An interesting comment published by Burke and Del Rio in The Lancet Infectious Diseases June 18, 2020 discusses this issue.
Long COVID or post-acute SARS-CoV-2 infection is being seen in a growing number of patients reporting a variety of different symptoms following SARS-CoV-2 infection.
These symptoms are persistent, debilitating, and have yet to be fully explained by known or measurable mechanisms.
Long Covid Symptoms Include:
- Fatigue
- Cognitive difficulties
- Mood dysregulation
- Headaches
- Insomnia
- Dizziness
- A variety of other neurological, neuropsychiatric, autonomic and systemic symptoms
These symptoms are being reported by patients even with mild initial infection that did not require hospitalisation or medical attention.
Many physicians have reported having such symptoms post COVID-19, which has added support to initial pleas that long COVID symptoms exist and can be debilitating.

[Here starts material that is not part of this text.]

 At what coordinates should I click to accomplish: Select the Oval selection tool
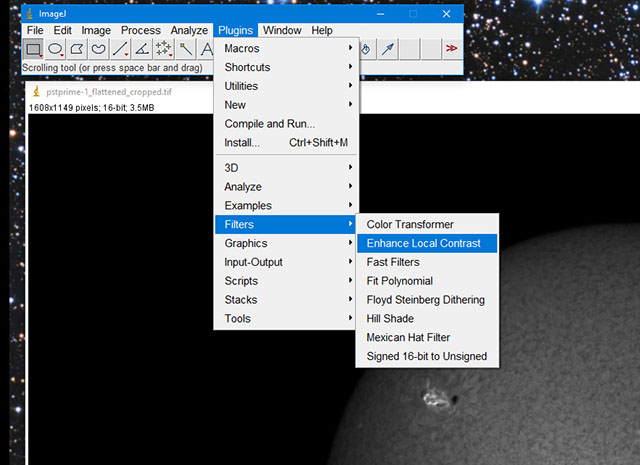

As many have pointed out, the cluster of symptoms reported by patients post COVID-19 are not unique or specific to long COVID. Patients with similar assortments of COVID symptoms are commonly found in urology, rheumatology, infectious diseases, and other sub speciality clinics. Some patients will have similar post infectious onsets whereas others report other potential triggers, and for some there are no identifiable triggers at all.

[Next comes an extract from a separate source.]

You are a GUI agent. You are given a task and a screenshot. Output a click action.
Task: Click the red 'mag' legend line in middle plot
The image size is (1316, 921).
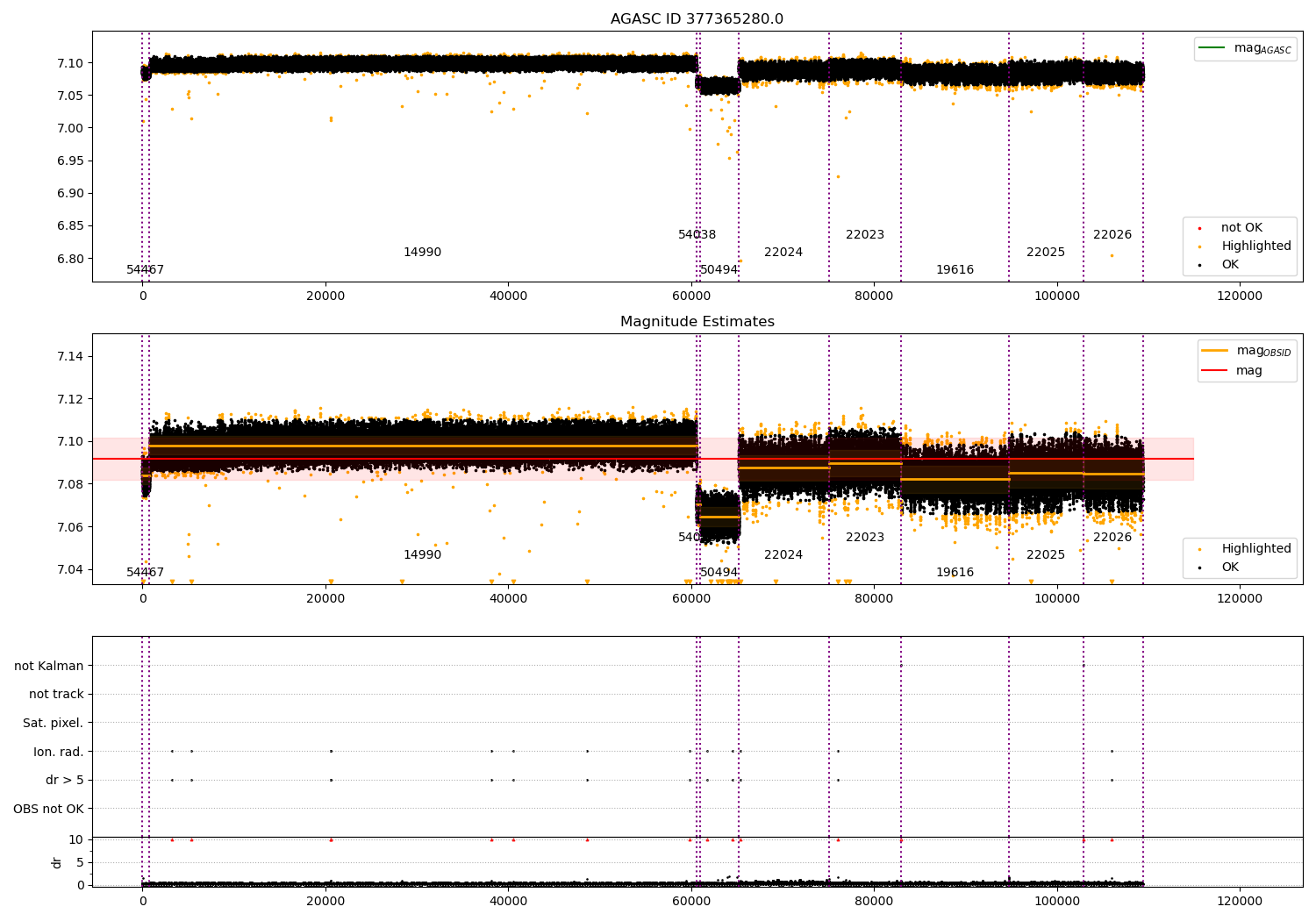click(x=1215, y=371)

Unfortunately, for most of these symptoms, there are no validated objective biomarkers to aid in diagnosis or to quantifiably measure an abnormal structural state. Indeed, disruptions in brain and brain body functions that probably account for such symptoms cannot yet be reliably identified by conventional blood tests or brain scans. Thus, a common denominator in this field is medical consultations largely based on diagnostic exclusion, in which the absence of further answers or direction for recovery can lead to patients being dismissed and dissatisfied.
Two broad possibilities exist to explain where long COVID might fit in this complex and controversial field.
First, COVID-19 could trigger post infectious processes that generate persistent symptoms in a unique way that is distinct from previously encountered patients. Although this would traditionally decry guiding principles, we cannot ignore SARS-CoV-2 many firsts, its use of be ACE2 receptor similar to the SARS-CoV-2 and the particularly aggressive interactions that have been observed with the brain, other organs and blood vessels in some patients.
Second, long COVID might exemplify the category of mysterious, unexplained chronic symptoms either post infectious or not and could operate via similar mechanisms to symptoms seen in other patients.
The major problems in teasing this out is that the latter, despite a long history of high numbers of patients, has remained very poorly understood and constitutes one of medicine’s largest blind spots. This results in conflicting expert nations starting with physiological explanations, some models presenting inflammatory or immune mediated cascades that might take place with primary importance on a given trigger. Whereas traditional psychological theories heavily weight psychological factors in the potential overlap between these constellations of symptoms and bodily manifestations of stress responses and anxiety.
Alternatively, contemporary neuropsychiatry models present this polarisation as a false dichotomy and highlight the potential importance of predisposing factors including genetic and psychosocial factors, that might result in the dysfunction of the brain or brain body circuits and networks that then interact with a potential triggering event.
Long Covid Care
LGP, The London General Practice has formed a multidisciplinary team to help those who are suffering with post-acute COVID or long COVID. This involves rheumatologists, physicians, rehabilitative specialists, cardiologists, respiratory physicians and psychologists. Please do not hesitate to contact us if you feel that you are suffering with post-acute COVID or long COVID symptoms.
Every proposed explanation on this topic has gaps and they are not necessarily mutually exclusive hypotheses. The comment follows that for now the most important thing to do is to study long COVID with no assumptions and to interrogate potential unique factors about COVID-19 that could explain why these symptoms seem to be triggered with a particular high propensity. The COVID-19 pandemic and the large and growing numbers of patients with long term symptoms offers an unprecedented window to study these symptoms, their interrelationships and their puzzling pathogenesis.
Attention needs to be paid to this important topic and even if a line of research does not lead to definitive answers, it is confident that there will be valuable new insights within this field. It is important that all researchers have an open mind. There is no right or wrong but careful close objective markers of these complex symptoms and easing the suffering of those affected should be paramount.